I learned to recognize certain patterns which helped me make quicker and wiser decisions such as recognizing the AK-47 shapes that the bad guys had, the nurse uniforms of some of the civilians and the different silhouettes of the different characters used. I spent a lot of time learning the differences and improving the time it took me to validate that I’m taking a good shot.

Then, one day, I beat Operation Wolf.

Fast forwarding to today, I now manage the security research team for Incapsula, and a part of my responsibility is to reduce false positive alerts to practically zero. Finding the different patterns we can use to classify the traffic in real time is much like identifying the different patterns of attackers in the video games. A big difference is the learning process. Whereas I’ve spent an enormous amount of time perfecting my Operation Wolf skills, in our services we have traffic flowing to hundreds of thousands of sites, and clusters of heavy duty servers that can take care of most of the training and learning, and require our experts to intervene only in edge cases, new vulnerabilities and when improving the system itself.

Here are a few examples of how we’re working to achieve zero percent false positives:

Tight process — Our process is very thorough. Each rule added to our system gets reviewed by a board of our security experts to make sure nothing slips through.

Testing and crowdsourcing — We never commit any rules such as blocking rules without first testing them as “silent” rules. Given the size of our network, after a relatively short amount of time we get enough data to ensure that all vectors being alerted are certain attack attempts. That means we use crowdsourcing to filter out any false positives.

Iterating — If the rule contains any false positives, it is either modified or split into more specific rules and kept in silent mode. It gets updated to block attacks only when a rule has zero percent false positives. In some cases that takes several iterations, as more false positive data flows in.

Specific cases — Our system of IncapRules consists of very granular rules which can be applied at a specific site/url level to handle certain situations. These rules can be adjusted to address special edge cases where a specific web application of one of our clients is sending highly irregular data, or in cases where an immediate action is needed on a very granular level.

For example, we had a website which used the string “--“ (double dash) as a delimiter.
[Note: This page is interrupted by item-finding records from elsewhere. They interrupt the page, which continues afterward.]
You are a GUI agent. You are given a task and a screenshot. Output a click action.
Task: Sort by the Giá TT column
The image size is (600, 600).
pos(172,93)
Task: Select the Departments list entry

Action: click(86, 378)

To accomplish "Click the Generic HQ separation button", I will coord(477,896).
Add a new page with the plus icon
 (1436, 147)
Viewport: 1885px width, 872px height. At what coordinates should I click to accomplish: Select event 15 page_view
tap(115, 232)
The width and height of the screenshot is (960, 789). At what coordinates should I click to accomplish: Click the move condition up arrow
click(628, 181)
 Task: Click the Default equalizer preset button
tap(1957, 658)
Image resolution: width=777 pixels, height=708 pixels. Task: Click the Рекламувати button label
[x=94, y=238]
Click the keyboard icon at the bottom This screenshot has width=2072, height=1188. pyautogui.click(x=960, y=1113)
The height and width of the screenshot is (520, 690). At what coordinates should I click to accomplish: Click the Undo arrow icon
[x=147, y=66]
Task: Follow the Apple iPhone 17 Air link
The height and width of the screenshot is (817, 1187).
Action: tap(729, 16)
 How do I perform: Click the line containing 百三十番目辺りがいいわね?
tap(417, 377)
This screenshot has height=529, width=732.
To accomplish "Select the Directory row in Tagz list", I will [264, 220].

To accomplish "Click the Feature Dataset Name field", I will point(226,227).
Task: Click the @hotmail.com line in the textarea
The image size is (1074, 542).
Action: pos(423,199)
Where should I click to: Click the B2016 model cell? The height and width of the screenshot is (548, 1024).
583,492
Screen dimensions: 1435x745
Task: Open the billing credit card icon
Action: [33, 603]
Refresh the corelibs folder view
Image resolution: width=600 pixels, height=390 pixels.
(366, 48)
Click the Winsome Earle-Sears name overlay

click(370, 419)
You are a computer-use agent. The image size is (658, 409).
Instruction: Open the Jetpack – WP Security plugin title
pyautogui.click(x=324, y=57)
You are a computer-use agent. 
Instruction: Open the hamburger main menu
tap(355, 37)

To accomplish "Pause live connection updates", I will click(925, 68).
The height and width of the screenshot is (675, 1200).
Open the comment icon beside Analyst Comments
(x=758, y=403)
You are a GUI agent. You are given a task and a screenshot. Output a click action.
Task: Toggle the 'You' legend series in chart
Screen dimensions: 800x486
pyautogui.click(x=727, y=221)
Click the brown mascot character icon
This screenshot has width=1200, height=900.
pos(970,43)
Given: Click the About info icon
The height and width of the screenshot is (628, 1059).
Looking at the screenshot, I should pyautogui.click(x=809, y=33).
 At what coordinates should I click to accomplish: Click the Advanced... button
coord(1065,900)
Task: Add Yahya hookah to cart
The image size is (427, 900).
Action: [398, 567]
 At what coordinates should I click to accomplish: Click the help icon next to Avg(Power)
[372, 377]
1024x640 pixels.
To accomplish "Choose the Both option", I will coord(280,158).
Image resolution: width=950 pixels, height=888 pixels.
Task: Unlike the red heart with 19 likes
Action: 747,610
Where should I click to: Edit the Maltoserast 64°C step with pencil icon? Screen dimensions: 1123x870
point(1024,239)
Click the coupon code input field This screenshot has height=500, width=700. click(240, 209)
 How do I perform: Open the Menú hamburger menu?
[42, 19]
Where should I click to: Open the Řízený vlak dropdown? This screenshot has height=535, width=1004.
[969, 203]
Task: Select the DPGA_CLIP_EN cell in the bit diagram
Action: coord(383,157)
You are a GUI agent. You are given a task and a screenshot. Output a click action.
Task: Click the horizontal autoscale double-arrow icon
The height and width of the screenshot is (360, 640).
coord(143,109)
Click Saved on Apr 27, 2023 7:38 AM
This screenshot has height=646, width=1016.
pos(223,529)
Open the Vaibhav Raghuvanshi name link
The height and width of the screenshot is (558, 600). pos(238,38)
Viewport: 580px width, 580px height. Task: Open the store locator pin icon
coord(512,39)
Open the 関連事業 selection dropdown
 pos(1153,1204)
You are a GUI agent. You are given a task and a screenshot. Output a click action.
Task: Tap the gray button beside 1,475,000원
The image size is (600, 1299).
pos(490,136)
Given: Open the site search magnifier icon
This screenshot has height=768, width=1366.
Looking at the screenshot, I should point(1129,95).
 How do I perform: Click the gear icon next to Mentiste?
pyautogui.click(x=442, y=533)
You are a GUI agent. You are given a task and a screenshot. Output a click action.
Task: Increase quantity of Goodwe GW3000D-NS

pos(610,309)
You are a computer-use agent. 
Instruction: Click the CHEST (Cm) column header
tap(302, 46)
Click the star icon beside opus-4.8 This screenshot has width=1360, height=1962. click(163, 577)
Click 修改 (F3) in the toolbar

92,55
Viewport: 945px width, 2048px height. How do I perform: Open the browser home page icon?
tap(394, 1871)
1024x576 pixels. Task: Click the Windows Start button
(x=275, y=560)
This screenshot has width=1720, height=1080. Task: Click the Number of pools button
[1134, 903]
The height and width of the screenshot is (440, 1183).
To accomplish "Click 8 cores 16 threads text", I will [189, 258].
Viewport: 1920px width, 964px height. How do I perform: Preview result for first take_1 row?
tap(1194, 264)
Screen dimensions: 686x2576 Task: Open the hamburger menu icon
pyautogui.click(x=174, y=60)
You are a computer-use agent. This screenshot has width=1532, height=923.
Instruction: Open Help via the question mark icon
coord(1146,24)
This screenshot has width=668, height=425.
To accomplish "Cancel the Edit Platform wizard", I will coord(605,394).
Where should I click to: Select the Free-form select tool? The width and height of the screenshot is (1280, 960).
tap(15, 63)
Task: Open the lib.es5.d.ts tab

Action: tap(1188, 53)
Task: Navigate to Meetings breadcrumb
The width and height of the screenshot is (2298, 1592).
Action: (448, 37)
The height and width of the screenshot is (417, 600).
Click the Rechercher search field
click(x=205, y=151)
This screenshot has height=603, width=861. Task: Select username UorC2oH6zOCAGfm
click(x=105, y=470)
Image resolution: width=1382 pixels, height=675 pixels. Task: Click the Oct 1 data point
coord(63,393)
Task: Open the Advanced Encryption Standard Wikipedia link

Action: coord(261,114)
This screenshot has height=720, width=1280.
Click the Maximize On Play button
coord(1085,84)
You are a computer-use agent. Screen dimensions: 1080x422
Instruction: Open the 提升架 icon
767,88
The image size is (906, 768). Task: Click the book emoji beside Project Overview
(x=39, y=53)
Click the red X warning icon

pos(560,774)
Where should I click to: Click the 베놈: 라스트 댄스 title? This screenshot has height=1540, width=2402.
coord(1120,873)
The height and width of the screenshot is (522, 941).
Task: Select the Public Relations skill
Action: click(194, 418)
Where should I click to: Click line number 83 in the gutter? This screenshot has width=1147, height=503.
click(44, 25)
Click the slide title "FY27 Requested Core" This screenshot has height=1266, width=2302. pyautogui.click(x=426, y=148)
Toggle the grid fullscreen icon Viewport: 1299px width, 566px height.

This may cause false positives in certain cases since this is also a SQL comment meaning “ignore anything after the double dash,” which is useful in SQL injections.

Specific to DDoS

To stop such false positive blocking of attacks in our systems, we first conduct extensive client classification behind the scenes to determine which types of traffic are legitimate and which are not (such as those generated by DDoS bots) even before an actual attack starts. This makes mitigation easier once a real attack starts.

In addition, when mitigating attacks, we gradually increase the level of our challenges by first querying clients suspected to be attacking bots. If they fail those initial challenges we may force them to pass a CAPTCHA test, or even block them.

We also use our massive client reputation database gathered from our CDN, which helps us program automated mitigation by blocking entire botnets when they are attempting an attack.

That leaves as little as possible that we need to block based purely on certain thresholds being met, although using thresholds does help us optimize the mitigation process.


False positives, although extremely hard to distinguish in certain cases, are being driven down to practically zero percent, using a multitude of technologies and procedures. And gaming is fun.